◆ Page excerpt
-- -- --
Jerome Curry: CEO Platform Capital Group
Jerome is a venture capital investor who has worked with multiple Fortune 500 organizations. He is passionate about community service and helping entrepreneurs move forward. In this interview, he talks about what he looks for to invest and areas of focus for entrepreneurs.
Tell me about Platfrom Capital
JC: Platform Capital is a US-based venture capital firm that invests seed capital into companies but also has its own network of investors who are brought in to help finance larger rounds. The firm is keen on venturing into the African ecosystem. The firm is dedicated to developing a complete ecosystem for founders. Through our accelerator program, we are able to focus on what are the next steps for the entrepreneur. Those are the things that we really focus on to help them position themselves for what is to come.
- Have you had any interactions with African startups?
JC: I have. We've had multiple organizations that we've assisted in being able to develop their capital raising processes that have come out of Africa. Some of these were established businesses and then some of these were startups as well. So we've worked with both.
Have you had any of them go through your accelerator program?
JC: Our accelerator program just launched at a small part of last year. We did a domestic launch first, and then recently just in the last 30 to 45 days we debuted it for a program inside of Africa. So hopefully we're hoping to have our first couple of companies to go through the accelerator program pretty soon.
Is it open globally or do you have specific regions that you're interested in?
JC: Sure, for now it is open globally. There's no specific region that we've targeted as of yet. As things expand more, we may take a look at that, but as of now there's no specific region that we've targeted yet.
I saw the industries that you're really keen on are FinTech, salestech and there are a lot of African startups innovating in these industries. eggs me like Africa. With these, would you platform be focused on African startups as well?
Have you had any African founders pitch to you?
JC: When we did our debut program, we had a couple. I've also had a few that contacted me off of LinkedIn as well regarding their pitch and I provided feedback on what they could do better.
-- -- --
◆ To be done
1: In the Jerome Curry interview, is the accelerator program open globally or limited to particular regions?
2: Take the Jerome Curry interview further, picking up right after its last sentence and continuing his answer about the pitches he has received.
-- -- --
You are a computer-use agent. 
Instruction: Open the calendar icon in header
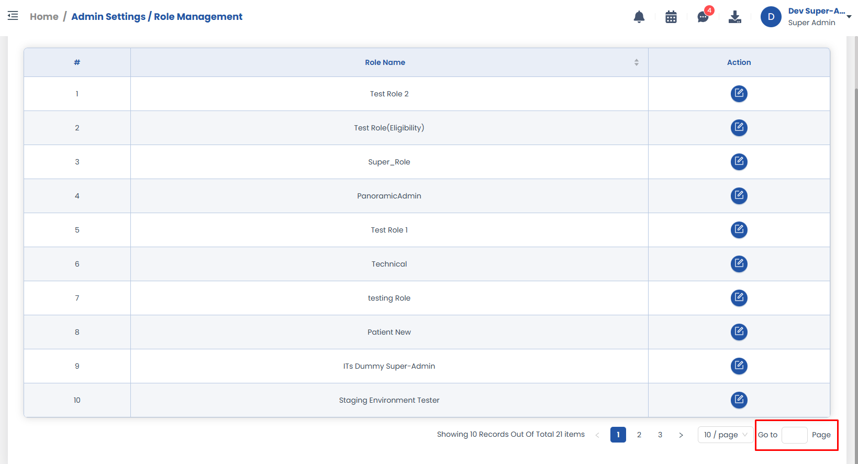(x=671, y=17)
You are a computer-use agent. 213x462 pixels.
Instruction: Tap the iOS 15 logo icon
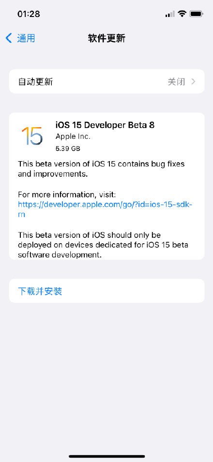click(x=32, y=136)
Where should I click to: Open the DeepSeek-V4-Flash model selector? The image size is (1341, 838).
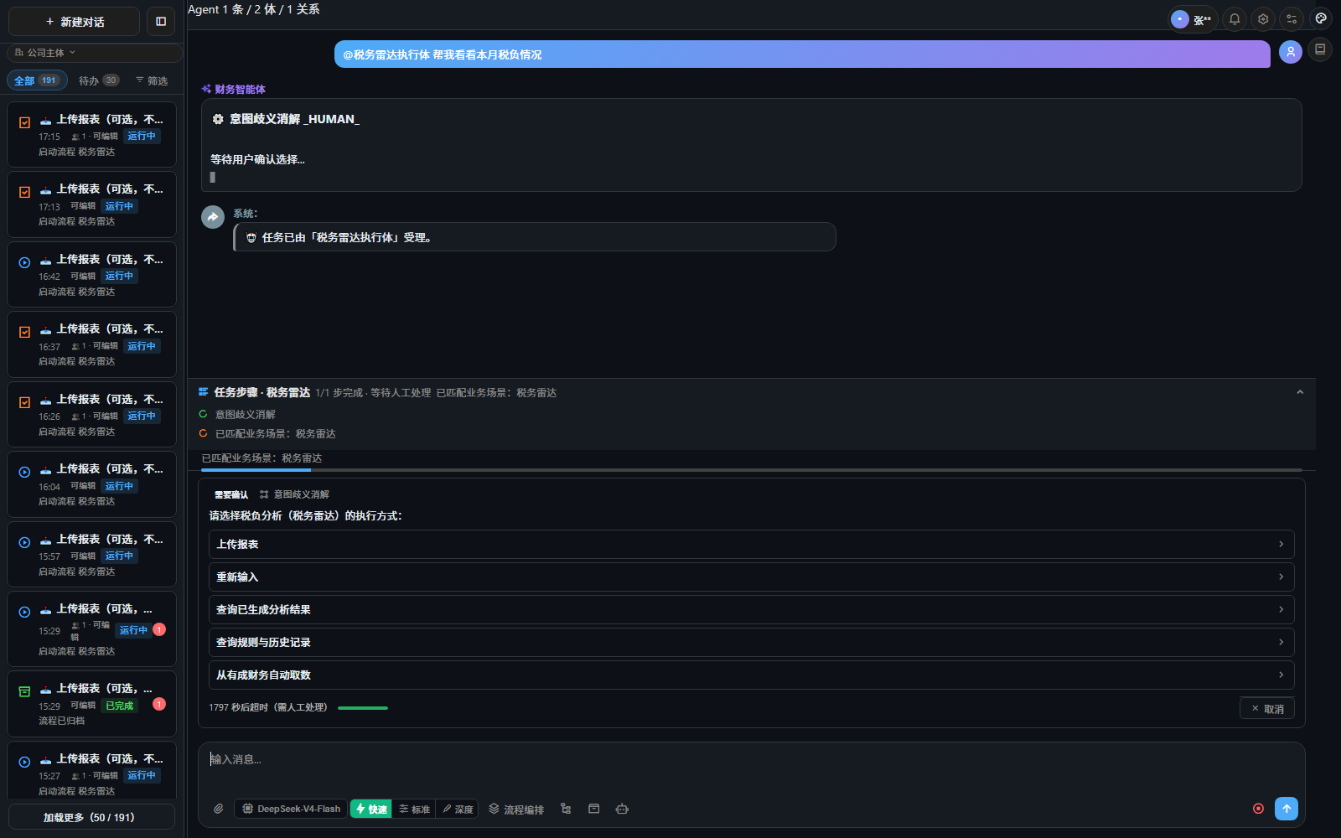[x=291, y=809]
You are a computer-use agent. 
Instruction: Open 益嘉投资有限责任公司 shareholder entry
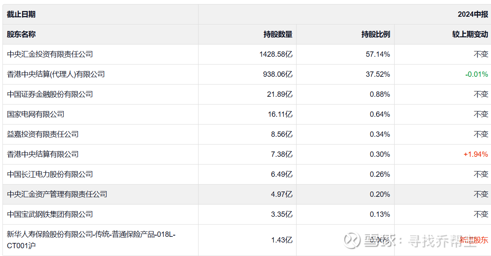pos(42,134)
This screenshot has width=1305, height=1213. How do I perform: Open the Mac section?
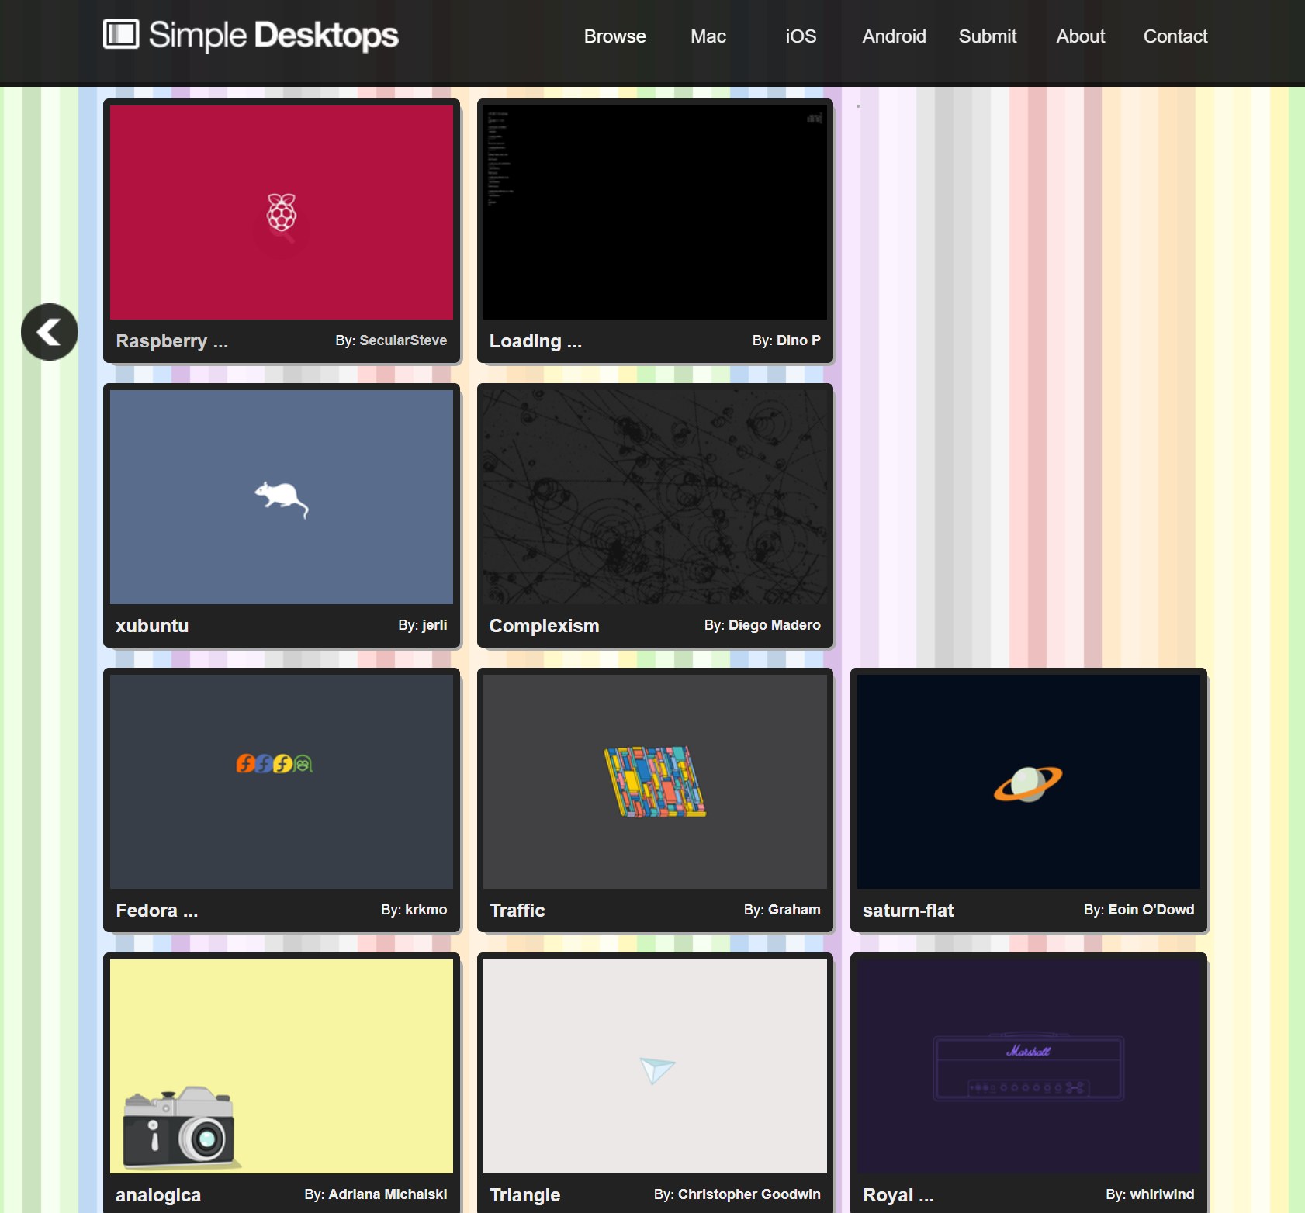(x=707, y=36)
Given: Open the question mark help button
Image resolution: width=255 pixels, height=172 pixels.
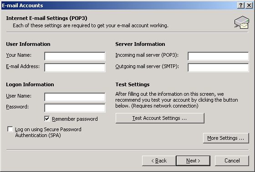Looking at the screenshot, I should tap(241, 5).
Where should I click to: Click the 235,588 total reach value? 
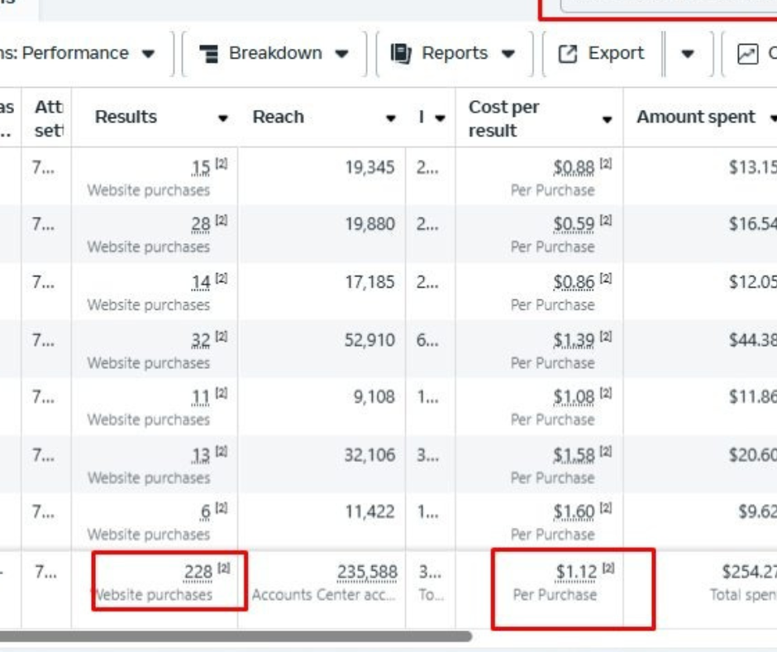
-- -- --
◆ Results of the exercise
1: For now it is open globally, with no specific region targeted yet.

2:
What do you feel they get right and what do you feel they should improve on?
JC: It's always very important to know what investor your targeting. Oftentimes when I look at the pitch deck, I look and I see all the great information about the company and that's great, but a lot of times it's not tailored enough to a specific investor or a specific group of investors. Now, does that mean you've got to have multiple pitch decks? Probably so. This is a different type of ballgame. This is a game for the investor. One thing that I encourage our founders is that I want them to take a look at their project through the eyes of an investor. Just step back and take a third eye view if you will. If you were taking the money out of your bank account and investing into this project, what would you want to see?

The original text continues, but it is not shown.